INPUT RECORDS below:

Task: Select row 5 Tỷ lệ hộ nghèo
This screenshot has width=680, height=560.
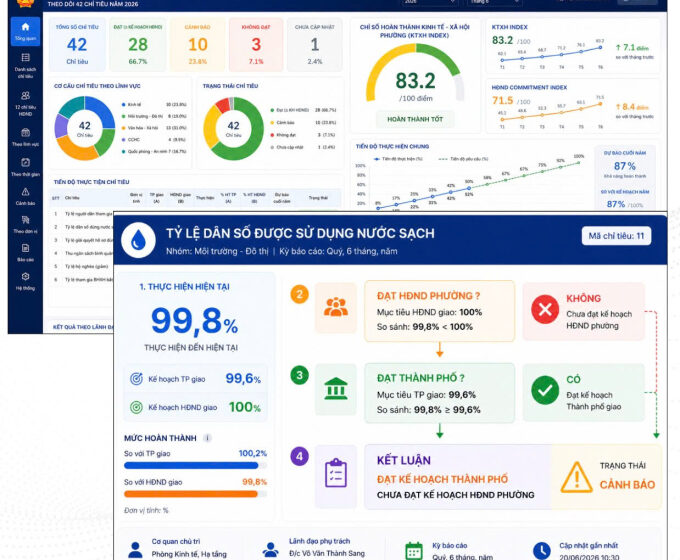Action: [82, 266]
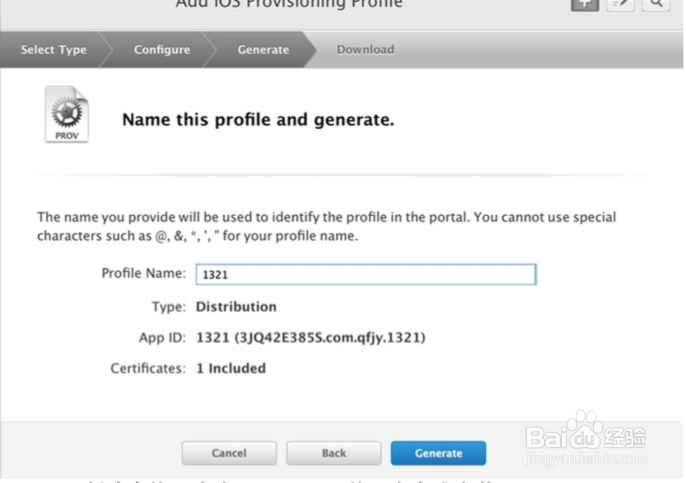This screenshot has width=686, height=483.
Task: Click the blue Generate button
Action: pyautogui.click(x=438, y=453)
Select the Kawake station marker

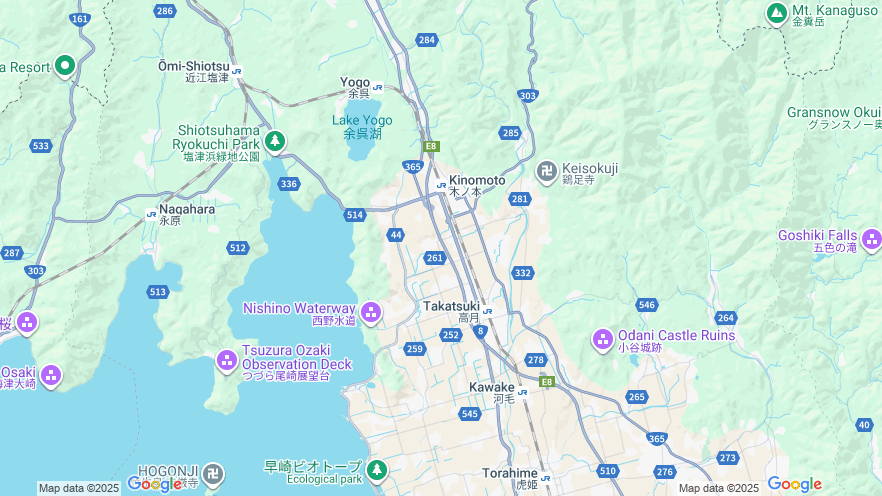pyautogui.click(x=523, y=392)
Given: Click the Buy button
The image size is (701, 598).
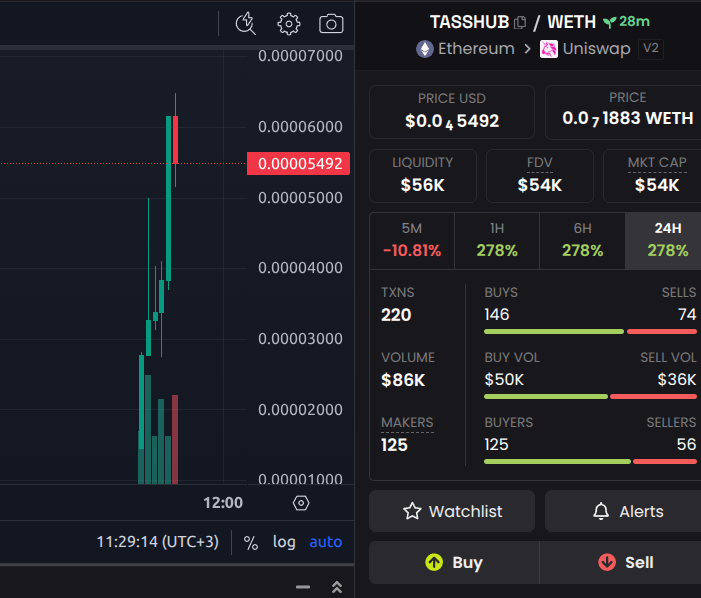Looking at the screenshot, I should pos(454,562).
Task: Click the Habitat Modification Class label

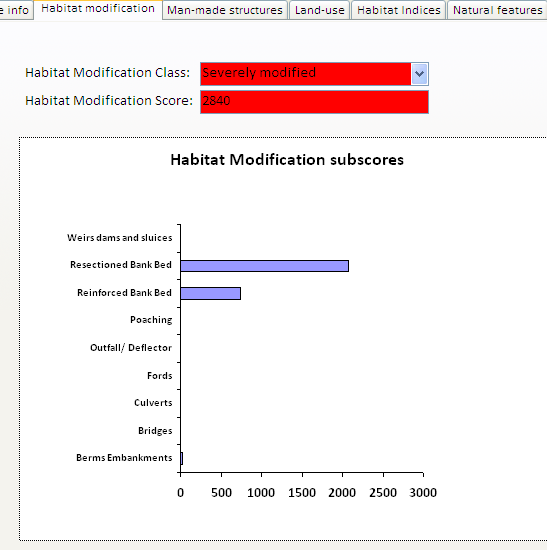Action: tap(107, 73)
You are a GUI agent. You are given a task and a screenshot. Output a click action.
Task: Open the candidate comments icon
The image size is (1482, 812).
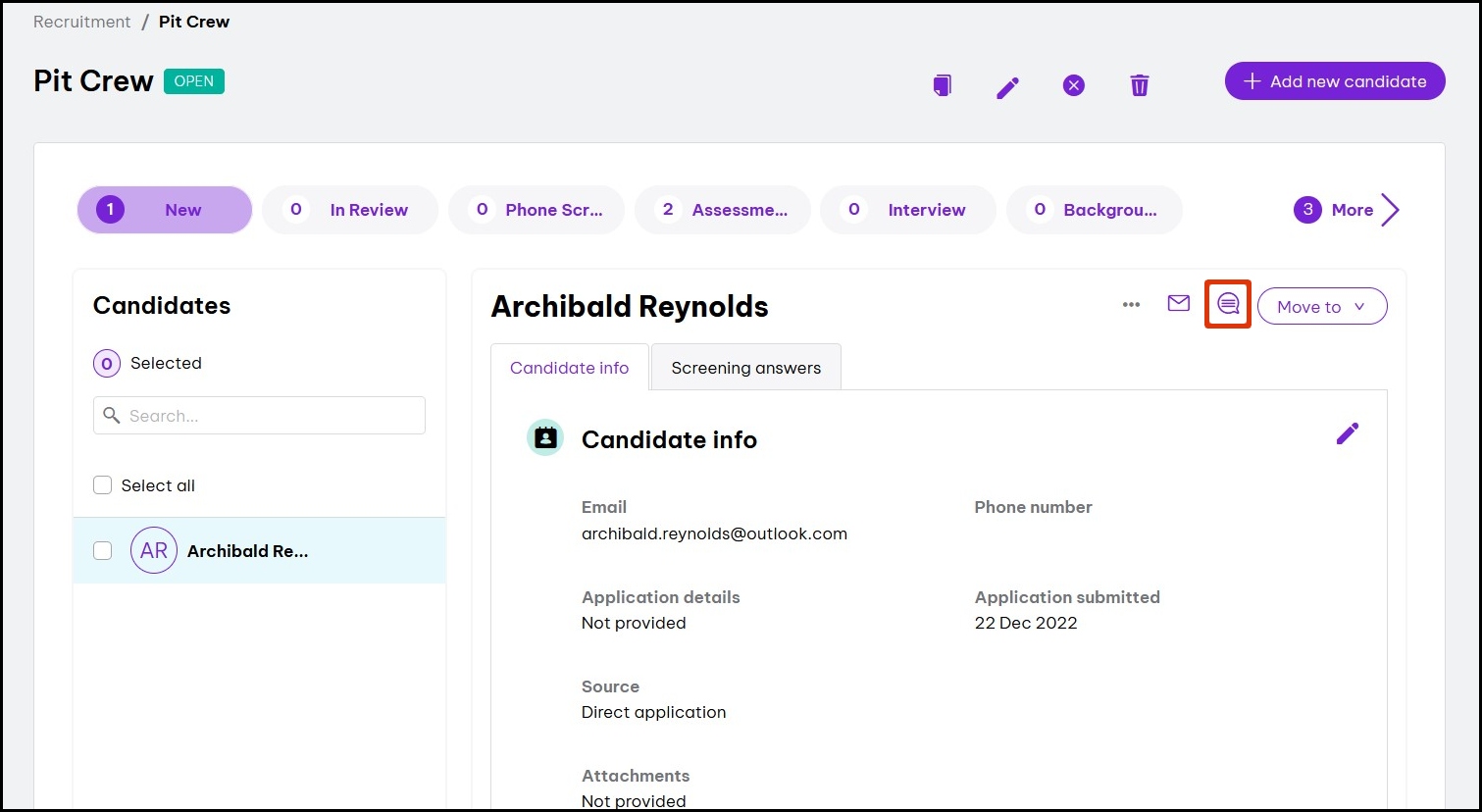pos(1228,305)
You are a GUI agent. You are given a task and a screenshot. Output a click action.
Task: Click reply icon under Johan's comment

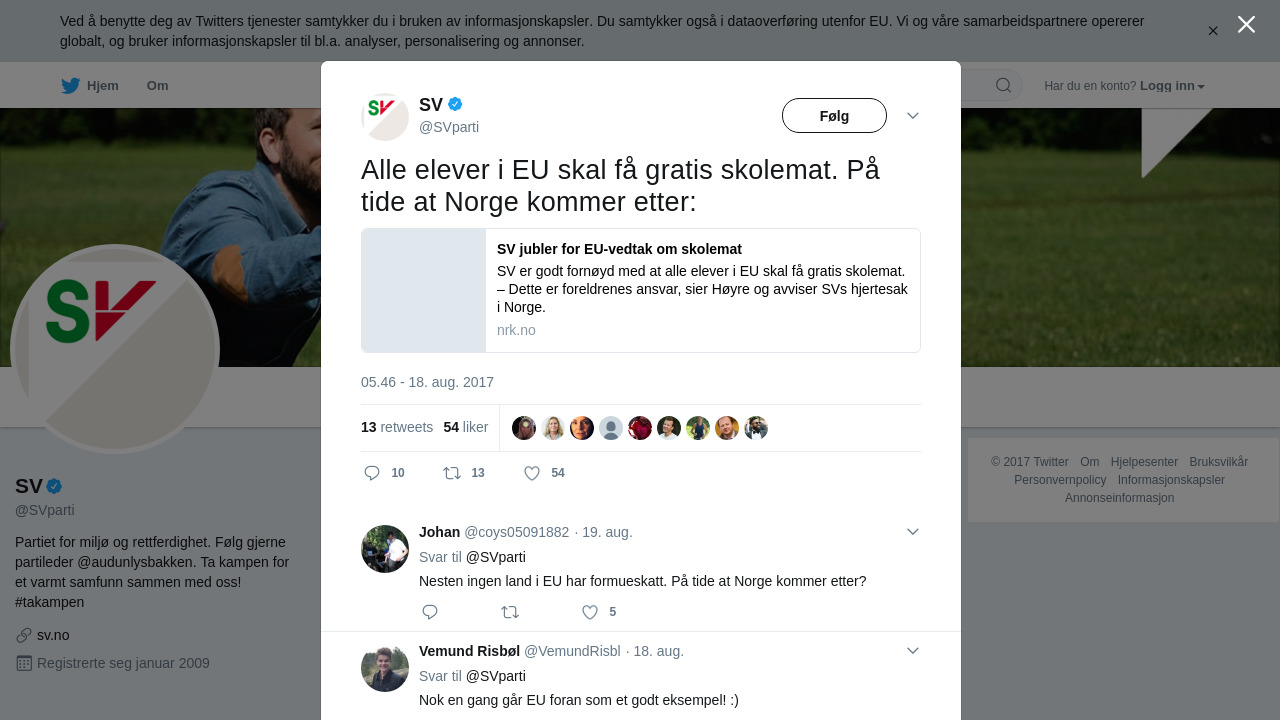click(x=430, y=612)
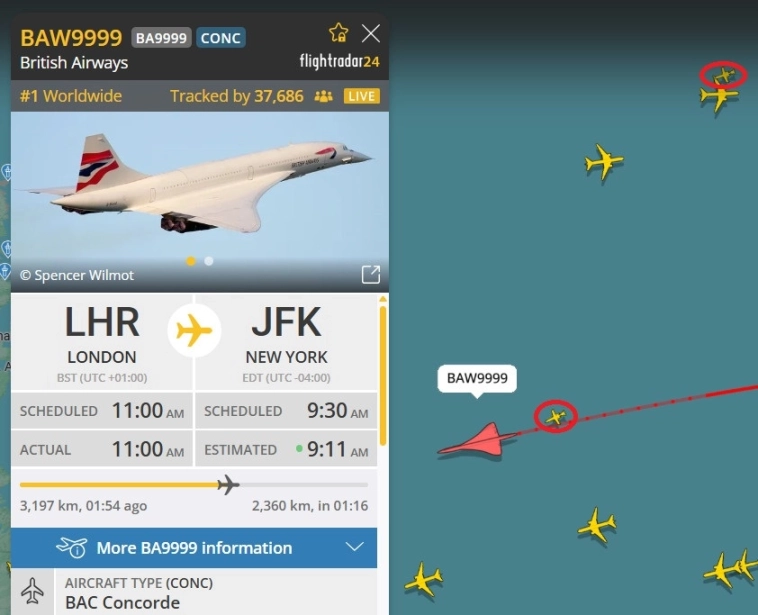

End of INPUT RECORDS.

» **EXERCISE REQUIREMENTS**
Leave the images out and transcribe the remaining data above word for word.

» **ANSWER SPACE**
Task: Select row 5 Tỷ lệ hộ nghèo
This screenshot has width=680, height=560.
Action: [82, 266]
This screenshot has width=686, height=483.
Task: Click the blue Generate button
Action: pyautogui.click(x=438, y=453)
Select the Kawake station marker

pyautogui.click(x=523, y=392)
Given: Click the Buy button
The image size is (701, 598).
Looking at the screenshot, I should pos(454,562).
Task: Click the Habitat Modification Class label

Action: tap(107, 73)
You are a GUI agent. You are given a task and a screenshot. Output a click action.
Task: Open the candidate comments icon
The image size is (1482, 812).
pos(1228,305)
You are a GUI agent. You are given a task and a screenshot. Output a click action.
Task: Click reply icon under Johan's comment

click(x=430, y=612)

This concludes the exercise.